Ive come down with a cold. Yesterday my suboxone took care of the symptoms,but this morning when I woke up it was a lot worse.

I went downstairs to have breakfast and felt like fucking ending it right there. I wish I had the balls to have just run into my kitchen, pull out a steak knife, cut off my testicles and then sever my femoral arterie, and lay down on my back and watch the world slowly slip away. Ideally, an ambulance would come and attempt to rescue me. They'd shoot me up with morphine, but then there attempts at containing the blood loss would fail. And I'd die high.

I'm taking a biology class, and I have no idea why. Oh wait, yes I do. It's because if I take biology, my feeble mind thinks that then I will be able to take chemistry, and of course after one introductory course to chemistry, I will be able to synthesize methamphetamine, cocaine, and heroin in my bedroom. Who the fuck am I kidding.

So I got to class late, because my throat fucking hurt, and I couldn't get off my ass this morning. I had ten dollars in my pocket that was change from some money my mom gave me. I thought about using it to buy a bag a heroin and shoot the soar throat out of me, but I feared that one bag would not be enough, and my conscience was starting to weigh down on me, so I gave the money back to my mom. Am I proud of myself? I don't give a fuck.

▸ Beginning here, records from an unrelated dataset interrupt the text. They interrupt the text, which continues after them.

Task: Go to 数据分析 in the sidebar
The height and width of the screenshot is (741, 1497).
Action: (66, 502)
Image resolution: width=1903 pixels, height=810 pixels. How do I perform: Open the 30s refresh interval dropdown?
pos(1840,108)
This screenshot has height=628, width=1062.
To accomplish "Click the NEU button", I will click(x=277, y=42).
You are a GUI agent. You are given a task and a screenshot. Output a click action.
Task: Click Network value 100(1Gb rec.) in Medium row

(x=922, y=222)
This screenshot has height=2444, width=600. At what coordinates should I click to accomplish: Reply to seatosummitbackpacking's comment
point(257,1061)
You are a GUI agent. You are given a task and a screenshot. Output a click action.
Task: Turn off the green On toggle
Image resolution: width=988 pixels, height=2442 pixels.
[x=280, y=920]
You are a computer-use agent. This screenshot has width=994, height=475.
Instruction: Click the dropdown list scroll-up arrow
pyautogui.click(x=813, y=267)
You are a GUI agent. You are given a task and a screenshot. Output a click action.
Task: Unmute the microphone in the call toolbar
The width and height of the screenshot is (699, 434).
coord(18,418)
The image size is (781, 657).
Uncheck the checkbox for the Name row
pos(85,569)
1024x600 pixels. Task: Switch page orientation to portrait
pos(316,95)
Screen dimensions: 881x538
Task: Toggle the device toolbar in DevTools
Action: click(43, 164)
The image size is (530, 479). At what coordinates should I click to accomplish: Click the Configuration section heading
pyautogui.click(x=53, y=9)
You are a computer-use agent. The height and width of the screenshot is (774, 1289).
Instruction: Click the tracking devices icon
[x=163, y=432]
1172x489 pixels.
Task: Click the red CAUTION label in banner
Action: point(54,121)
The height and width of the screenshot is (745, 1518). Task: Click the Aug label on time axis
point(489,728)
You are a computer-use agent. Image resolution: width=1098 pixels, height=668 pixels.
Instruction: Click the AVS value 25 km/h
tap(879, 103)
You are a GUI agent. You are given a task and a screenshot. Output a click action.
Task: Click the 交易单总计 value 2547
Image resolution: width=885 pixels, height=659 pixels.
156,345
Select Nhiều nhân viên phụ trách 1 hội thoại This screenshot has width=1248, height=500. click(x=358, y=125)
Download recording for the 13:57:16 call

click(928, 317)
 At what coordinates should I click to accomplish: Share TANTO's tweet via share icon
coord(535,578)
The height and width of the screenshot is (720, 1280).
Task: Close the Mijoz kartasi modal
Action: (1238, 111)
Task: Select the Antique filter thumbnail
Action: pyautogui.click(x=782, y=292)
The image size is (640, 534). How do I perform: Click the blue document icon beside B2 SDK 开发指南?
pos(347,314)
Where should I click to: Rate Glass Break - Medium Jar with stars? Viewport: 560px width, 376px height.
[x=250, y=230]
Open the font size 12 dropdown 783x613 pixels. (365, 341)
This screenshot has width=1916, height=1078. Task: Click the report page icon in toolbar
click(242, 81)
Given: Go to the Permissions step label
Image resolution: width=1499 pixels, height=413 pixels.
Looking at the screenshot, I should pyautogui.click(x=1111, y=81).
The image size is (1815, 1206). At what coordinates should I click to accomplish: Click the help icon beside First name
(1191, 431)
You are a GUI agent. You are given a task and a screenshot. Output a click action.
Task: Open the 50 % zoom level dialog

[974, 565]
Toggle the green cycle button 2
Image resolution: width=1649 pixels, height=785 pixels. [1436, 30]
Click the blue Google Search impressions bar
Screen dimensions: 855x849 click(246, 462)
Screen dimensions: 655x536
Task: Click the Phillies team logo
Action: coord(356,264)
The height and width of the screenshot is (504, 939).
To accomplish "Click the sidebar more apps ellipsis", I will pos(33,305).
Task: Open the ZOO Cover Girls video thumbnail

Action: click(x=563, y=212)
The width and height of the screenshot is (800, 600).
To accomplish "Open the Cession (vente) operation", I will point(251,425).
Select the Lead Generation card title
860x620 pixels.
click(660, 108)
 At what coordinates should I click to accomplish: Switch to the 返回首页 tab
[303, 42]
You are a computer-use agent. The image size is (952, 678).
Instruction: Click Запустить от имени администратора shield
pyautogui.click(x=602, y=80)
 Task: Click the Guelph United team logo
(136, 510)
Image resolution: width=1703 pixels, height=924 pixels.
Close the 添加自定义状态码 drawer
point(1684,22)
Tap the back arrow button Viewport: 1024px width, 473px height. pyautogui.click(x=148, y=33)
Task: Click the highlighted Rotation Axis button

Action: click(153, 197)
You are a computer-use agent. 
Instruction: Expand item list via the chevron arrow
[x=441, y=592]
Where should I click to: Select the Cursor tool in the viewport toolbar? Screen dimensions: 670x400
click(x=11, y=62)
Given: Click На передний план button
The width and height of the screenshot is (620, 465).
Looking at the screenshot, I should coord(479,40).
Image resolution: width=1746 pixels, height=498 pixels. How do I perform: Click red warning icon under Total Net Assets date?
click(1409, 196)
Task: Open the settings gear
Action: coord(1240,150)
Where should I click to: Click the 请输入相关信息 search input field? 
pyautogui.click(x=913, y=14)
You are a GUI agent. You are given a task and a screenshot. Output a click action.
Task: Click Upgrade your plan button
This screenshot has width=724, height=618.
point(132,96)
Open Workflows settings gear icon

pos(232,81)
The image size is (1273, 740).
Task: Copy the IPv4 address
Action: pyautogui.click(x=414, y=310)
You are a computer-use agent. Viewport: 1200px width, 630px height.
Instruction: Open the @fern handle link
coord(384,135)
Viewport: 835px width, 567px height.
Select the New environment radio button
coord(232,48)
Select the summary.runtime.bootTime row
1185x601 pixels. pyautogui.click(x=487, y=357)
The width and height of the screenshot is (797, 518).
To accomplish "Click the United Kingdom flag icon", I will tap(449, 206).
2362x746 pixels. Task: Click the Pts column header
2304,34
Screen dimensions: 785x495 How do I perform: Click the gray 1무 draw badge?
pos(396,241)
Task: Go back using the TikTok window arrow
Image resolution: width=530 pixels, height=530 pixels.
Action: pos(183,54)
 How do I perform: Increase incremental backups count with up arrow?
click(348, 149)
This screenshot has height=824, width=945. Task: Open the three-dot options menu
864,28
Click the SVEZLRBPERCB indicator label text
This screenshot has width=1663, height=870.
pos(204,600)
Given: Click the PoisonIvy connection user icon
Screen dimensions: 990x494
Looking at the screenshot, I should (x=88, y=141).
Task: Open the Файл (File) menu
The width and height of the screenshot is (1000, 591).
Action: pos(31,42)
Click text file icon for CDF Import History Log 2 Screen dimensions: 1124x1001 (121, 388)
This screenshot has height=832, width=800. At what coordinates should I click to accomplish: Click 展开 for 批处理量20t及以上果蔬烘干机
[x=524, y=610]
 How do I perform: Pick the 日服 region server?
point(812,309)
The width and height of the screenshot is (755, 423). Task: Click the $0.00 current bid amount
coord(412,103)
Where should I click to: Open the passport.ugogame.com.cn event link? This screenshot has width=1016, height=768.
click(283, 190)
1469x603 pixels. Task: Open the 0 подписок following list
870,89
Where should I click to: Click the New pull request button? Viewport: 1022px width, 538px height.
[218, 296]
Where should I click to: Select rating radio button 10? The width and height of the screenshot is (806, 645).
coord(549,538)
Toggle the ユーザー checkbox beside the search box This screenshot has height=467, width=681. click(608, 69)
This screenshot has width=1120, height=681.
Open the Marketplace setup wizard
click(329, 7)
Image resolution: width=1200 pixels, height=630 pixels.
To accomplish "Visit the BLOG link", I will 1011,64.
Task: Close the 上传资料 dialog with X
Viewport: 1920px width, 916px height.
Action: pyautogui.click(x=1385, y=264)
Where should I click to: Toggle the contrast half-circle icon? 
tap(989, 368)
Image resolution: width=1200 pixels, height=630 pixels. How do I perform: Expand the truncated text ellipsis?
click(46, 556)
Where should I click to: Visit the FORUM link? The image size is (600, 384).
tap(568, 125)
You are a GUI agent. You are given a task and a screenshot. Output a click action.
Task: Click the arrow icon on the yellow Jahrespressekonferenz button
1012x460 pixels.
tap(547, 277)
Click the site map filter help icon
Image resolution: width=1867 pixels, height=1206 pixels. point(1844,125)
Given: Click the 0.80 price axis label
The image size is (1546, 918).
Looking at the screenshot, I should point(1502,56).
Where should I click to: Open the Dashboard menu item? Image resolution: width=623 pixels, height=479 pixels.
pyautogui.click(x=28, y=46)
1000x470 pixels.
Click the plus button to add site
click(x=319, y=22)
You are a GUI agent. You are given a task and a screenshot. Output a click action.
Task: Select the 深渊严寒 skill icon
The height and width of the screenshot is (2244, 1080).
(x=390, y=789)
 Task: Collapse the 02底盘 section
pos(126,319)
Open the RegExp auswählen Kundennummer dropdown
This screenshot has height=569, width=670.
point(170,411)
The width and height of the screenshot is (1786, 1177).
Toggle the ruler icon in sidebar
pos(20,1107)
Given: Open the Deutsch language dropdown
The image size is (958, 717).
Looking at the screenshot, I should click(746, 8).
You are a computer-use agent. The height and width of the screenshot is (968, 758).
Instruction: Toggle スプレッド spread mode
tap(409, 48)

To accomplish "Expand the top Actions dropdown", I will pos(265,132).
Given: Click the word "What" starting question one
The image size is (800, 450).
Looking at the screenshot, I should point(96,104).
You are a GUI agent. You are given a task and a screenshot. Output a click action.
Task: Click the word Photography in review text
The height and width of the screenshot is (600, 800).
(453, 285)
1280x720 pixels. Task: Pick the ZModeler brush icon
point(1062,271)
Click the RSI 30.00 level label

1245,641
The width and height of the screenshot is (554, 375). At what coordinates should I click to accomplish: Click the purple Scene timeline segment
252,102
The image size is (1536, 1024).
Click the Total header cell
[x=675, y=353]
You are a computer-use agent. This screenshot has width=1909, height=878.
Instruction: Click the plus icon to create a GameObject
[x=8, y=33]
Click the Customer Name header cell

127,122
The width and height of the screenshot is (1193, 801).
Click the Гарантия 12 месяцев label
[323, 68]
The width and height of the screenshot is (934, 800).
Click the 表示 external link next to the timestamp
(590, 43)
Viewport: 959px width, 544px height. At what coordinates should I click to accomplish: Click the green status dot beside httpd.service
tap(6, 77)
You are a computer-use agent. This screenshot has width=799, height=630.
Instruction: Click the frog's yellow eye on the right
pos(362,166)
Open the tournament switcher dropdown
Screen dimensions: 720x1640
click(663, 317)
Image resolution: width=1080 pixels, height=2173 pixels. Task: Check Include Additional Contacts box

After making some pretentious point about how science and art is heavily inter-connected, I left my school, and rode the train back into Brooklyn. I was surrounded by hideous fucking people. I mean, Jesus Christ they we're nasty, some real lord of the rings type trolls riding with me. And there was this Arab guy that got in around carrol street. He was young, dressed nicely, and had a laptop computer. I knew it was wrong but I was hoping that I was about to find myself in the center of an al Qaeda terrorism attack. I imagined the young man looking over at me, a fierce determination in his eyes, and then hed stand up screaming "ALLAH Ah'k bar!" (don't really know how to spell that properly). He'd rip off his shirt to reveal a homemade bomb strapped to his chest. I would have just enough time to think "god, I really don't want to die, it all makes so much sense!" and then the entire car would detonate, crushing my body against steel and bone.

So I got home alive, and I went upstairs into my room. I kept thinking about how I really just wanted to leave, just like how my friend did. But unlike him, I wouldn't leave some corny ass note with some ambiguous, possibly suicidal connotation. No, mine would just say this:

I have to leave New York, because this environment is not working for me.
I've never wanted to be sober, I've just done it for other people.
I don't intend on going on some mission of self destruction, I just got to get out of this fucking machine.
 
I loved the last bit of what you said (even though this blog entry was sad at points), I don't know it seemed powerful.
 
I feel the same about leaving, i spend a lot of time thinking about joining my aunt in australia, it's like i think my life would be better not here.... in reality i know it won't same problems different place, but that hope is what keeps me from leaving everything if i didn't think there was somewhere i could be happy i know i would have left long ago.